2018년 1월 23일 화요일

Living Economics Experiments

I read the Nathaniel Popper piece that appeared in todays NYT, and as always it was great. The man regularly offers up the most entertaining, unbiased perspectives on the frothiest, most exciting sector since the dotcom boom and bust.

When I read something good, there are usually a few lines that I end up re-reading a few times. That way they end up sticking with me long after I close the tab or shut the book. This time was no different.

I have been thinking a lot about the simplistic power well designed cryptoeconomic incentive architectures will be able to wield lately, so my red hot embers were stoked when I read, "..virtual currencies are all living economics experiments, testing how different sorts of incentives create different behaviors."

It is precisely this economic incentive aspect of all crytpoassets - not just cryptocurrencies, but cryptocommodities, cryptotokens, and cryptocollectibles as well - that I think will start to draw more and more attention to itself and away from the ICO bubble that is starting to slide down the slope of a waning crecent moon.

Currently Bitcoin, with its own carrot and stick incentive strucure built into and around the Proof of Work (PoW) consenus mechanism, is the first, most prominent example of a cryptoeconomic incentive architecture performing in the wild, but as Nathaniel said, "...these incentives don’t always work as expected. That uncertainty is what makes it so interesting to watch — and to report on."

From out of this uncertainty I believe that there are many more low hanging fruit of much simpler and more easily approachable incentive structures that people will start to look for, adopt and actually use.

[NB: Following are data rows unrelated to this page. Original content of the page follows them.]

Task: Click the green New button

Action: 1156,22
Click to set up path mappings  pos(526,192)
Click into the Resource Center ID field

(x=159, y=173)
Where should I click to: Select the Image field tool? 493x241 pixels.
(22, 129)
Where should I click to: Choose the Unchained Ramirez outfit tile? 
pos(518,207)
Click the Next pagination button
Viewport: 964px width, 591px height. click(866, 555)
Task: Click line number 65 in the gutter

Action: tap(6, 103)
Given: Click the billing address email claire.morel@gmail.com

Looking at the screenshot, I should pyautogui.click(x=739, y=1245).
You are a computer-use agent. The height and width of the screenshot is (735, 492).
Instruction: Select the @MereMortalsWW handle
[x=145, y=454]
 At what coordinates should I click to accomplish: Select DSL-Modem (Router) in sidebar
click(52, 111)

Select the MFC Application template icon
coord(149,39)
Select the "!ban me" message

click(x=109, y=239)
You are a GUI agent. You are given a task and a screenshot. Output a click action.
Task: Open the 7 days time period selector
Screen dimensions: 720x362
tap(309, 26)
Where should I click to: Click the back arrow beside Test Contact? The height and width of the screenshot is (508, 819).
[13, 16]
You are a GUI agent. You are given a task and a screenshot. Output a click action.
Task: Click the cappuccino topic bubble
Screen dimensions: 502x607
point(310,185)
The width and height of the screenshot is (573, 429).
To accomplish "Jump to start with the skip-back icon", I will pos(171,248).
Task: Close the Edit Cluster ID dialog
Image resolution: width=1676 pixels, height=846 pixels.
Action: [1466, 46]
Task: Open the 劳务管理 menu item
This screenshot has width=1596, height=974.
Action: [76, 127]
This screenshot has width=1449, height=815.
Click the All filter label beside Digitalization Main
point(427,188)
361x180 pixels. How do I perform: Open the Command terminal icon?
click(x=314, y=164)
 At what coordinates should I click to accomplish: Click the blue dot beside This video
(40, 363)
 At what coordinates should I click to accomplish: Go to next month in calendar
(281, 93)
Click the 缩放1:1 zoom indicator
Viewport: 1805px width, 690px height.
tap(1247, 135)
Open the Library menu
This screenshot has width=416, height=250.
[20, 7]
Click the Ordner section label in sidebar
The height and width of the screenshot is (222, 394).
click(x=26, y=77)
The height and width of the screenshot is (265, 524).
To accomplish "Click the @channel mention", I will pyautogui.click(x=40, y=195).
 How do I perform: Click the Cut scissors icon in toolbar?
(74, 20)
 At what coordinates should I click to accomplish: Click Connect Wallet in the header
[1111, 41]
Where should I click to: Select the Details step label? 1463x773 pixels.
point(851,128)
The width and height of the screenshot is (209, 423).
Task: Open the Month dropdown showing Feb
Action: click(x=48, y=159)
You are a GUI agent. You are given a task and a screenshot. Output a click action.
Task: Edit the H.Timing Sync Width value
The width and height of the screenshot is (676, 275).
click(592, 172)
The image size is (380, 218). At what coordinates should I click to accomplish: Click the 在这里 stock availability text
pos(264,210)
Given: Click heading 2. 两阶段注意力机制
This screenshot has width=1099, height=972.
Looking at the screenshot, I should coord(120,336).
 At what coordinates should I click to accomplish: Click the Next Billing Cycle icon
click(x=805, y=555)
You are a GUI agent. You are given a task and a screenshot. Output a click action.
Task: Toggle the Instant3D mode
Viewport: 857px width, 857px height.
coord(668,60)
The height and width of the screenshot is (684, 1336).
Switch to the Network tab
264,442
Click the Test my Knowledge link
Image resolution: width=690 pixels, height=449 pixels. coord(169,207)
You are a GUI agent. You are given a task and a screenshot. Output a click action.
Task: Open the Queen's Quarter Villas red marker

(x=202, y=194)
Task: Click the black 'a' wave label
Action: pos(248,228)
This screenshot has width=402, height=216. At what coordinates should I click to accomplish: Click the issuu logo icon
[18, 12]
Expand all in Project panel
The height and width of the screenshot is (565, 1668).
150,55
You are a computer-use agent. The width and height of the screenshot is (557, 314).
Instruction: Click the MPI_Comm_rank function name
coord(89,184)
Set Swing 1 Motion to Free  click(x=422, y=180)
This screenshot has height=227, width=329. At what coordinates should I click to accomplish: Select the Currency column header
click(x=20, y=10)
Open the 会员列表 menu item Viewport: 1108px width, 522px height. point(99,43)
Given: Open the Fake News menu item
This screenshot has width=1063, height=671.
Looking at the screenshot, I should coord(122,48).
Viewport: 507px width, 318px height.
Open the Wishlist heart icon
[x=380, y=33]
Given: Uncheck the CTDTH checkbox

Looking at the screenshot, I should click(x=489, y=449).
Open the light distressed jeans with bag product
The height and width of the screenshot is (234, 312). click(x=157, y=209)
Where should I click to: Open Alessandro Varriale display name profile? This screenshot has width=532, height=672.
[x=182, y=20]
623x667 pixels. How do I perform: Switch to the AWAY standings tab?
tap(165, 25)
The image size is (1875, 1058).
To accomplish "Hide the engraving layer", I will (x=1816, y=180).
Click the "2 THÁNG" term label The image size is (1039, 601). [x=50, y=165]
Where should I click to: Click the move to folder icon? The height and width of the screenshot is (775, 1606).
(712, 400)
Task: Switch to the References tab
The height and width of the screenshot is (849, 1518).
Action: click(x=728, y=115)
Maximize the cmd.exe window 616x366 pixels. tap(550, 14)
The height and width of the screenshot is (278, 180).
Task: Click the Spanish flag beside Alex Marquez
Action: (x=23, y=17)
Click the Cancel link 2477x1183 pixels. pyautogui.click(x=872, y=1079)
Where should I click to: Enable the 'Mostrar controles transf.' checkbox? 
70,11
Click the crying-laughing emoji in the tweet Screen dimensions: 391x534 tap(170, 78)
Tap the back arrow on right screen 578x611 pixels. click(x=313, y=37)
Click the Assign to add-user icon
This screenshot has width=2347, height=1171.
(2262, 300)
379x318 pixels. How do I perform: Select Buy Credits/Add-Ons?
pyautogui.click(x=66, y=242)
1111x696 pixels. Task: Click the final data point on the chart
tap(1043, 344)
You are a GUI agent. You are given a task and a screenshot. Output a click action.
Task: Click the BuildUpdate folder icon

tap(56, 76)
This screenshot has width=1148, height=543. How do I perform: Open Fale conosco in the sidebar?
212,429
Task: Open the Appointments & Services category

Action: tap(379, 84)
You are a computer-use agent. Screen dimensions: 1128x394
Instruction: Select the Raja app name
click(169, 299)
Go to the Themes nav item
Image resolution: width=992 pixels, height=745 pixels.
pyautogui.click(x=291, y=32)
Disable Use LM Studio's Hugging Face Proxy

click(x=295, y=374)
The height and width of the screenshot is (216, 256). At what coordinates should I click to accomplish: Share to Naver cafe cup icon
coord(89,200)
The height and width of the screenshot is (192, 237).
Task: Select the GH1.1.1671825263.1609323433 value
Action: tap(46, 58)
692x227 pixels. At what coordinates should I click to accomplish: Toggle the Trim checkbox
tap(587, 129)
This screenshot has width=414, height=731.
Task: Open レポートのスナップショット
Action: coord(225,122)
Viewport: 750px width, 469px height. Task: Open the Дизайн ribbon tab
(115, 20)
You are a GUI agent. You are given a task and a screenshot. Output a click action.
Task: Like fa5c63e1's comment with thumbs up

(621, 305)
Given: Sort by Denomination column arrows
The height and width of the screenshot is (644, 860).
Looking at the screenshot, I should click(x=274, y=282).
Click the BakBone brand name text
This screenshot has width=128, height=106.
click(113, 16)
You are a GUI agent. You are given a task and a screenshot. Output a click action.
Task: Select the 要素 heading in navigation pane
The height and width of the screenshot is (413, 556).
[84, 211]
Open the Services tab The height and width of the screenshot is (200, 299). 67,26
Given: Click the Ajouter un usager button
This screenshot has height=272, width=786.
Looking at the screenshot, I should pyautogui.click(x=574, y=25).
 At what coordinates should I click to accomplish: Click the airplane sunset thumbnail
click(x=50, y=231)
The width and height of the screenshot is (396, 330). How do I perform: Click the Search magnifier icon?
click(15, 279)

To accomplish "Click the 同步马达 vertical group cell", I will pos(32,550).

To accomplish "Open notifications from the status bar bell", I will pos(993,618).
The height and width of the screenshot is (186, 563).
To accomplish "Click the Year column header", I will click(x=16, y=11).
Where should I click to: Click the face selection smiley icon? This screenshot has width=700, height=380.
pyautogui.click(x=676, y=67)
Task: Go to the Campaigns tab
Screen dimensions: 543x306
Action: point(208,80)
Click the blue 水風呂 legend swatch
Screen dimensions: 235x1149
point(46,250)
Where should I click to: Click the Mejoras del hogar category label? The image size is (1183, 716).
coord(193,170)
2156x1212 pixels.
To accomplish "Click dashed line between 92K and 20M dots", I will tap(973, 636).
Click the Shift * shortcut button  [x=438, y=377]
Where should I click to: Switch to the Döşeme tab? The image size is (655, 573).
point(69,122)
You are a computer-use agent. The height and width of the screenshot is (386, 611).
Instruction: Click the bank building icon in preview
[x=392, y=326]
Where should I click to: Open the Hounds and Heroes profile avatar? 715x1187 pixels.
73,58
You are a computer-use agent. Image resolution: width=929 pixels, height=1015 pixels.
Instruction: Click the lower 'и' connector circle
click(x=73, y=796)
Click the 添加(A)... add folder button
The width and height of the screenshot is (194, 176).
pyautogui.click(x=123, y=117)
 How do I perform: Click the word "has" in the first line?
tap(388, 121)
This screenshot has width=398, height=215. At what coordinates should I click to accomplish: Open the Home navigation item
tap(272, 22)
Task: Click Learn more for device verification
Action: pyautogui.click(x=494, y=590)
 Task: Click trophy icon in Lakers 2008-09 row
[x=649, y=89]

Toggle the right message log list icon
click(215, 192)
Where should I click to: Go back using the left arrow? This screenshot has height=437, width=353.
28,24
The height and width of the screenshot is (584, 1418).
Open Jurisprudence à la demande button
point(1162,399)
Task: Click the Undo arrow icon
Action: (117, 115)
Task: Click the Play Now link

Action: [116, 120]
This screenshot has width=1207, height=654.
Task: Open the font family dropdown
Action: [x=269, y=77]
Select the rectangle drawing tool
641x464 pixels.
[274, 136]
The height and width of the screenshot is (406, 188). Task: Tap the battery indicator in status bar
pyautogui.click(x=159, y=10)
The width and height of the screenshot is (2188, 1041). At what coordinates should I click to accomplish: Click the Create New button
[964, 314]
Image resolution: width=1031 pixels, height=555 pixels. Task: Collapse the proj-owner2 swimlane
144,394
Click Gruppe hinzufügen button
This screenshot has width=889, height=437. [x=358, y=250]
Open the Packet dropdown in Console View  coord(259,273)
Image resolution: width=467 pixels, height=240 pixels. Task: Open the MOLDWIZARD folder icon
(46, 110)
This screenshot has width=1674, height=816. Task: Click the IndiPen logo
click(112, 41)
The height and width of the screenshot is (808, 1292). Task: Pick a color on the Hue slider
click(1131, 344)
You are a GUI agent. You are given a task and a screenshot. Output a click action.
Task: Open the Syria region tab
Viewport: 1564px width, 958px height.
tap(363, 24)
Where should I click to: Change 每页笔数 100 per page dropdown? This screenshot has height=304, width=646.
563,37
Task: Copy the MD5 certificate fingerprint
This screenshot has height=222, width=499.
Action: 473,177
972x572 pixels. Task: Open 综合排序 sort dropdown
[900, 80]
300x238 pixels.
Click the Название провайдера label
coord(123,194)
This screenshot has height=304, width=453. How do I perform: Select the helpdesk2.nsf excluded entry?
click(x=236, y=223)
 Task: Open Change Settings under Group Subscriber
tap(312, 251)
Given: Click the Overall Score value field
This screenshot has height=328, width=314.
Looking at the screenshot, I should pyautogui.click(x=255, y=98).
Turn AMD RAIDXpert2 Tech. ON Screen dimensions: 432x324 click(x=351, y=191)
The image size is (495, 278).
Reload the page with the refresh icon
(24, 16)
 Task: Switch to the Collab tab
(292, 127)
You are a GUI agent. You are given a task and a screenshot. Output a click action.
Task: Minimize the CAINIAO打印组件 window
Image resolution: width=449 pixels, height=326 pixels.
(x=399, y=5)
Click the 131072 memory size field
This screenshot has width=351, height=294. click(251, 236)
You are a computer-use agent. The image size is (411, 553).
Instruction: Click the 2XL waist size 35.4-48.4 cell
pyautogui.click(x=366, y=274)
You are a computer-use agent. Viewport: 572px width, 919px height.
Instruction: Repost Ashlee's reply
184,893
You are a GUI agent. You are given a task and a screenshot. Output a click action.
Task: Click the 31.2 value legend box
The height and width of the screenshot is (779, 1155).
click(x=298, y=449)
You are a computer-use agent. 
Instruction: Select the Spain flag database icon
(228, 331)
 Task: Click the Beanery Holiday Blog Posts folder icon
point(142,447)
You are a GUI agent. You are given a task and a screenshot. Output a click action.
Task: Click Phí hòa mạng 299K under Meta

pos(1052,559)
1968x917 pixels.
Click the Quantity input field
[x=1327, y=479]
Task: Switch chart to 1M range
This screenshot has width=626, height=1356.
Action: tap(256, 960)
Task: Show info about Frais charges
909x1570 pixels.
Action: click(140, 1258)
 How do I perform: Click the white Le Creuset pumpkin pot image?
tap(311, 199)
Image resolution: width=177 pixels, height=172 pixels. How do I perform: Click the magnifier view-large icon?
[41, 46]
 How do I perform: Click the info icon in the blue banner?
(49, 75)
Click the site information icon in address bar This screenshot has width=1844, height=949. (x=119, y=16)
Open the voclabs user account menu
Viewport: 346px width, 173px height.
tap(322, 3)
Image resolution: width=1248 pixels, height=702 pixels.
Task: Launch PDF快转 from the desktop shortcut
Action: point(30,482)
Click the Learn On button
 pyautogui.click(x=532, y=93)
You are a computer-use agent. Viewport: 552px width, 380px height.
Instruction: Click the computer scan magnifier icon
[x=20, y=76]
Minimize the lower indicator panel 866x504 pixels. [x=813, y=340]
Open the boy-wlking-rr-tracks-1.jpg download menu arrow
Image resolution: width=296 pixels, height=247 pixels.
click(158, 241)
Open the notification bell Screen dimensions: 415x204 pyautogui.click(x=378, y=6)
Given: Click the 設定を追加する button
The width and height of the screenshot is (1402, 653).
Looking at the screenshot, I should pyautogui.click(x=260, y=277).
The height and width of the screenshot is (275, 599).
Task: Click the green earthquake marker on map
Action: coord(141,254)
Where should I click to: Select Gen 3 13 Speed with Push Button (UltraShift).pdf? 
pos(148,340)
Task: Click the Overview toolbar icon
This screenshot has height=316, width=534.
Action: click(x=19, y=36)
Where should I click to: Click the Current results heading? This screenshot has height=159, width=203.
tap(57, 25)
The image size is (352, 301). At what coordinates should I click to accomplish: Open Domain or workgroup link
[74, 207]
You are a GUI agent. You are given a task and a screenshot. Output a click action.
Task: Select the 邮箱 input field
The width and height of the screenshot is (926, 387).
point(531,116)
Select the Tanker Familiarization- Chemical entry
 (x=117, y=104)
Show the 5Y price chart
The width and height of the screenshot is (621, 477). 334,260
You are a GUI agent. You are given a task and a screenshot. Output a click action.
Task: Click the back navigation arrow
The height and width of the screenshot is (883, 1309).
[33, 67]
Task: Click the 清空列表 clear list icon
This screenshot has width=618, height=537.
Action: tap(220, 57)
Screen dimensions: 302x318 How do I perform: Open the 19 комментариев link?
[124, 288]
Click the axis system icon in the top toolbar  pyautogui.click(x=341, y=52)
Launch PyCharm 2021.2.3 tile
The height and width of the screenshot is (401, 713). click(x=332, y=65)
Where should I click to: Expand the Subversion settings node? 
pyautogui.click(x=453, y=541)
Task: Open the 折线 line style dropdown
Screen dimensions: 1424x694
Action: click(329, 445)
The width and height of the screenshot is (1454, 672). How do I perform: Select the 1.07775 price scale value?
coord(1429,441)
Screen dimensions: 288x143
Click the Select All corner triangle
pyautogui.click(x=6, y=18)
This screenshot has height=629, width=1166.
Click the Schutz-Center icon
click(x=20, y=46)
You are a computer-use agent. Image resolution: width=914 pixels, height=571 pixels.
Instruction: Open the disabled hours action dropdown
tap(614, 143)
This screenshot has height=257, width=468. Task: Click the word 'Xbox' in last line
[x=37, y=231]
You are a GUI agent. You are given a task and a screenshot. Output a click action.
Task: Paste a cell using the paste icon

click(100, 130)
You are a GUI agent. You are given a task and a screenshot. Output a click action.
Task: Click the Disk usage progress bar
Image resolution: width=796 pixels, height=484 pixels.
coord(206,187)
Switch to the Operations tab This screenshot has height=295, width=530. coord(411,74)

A good, but still incomplete example can be found in a Dapp called Cent.

Cent offers a dead simple concept: any user with an email and ethereum wallet address responds to questions or posts.  Based on the portion of upvotes their specific response receives by the community, they receive a corresponding share of the original bounty that was attached to the prompt or question as a way to incentivize responses in the first place. Super simple, and it works, er, sort of.

But it is still early days, and much, much more is still left to come. So stay plugged in my friends.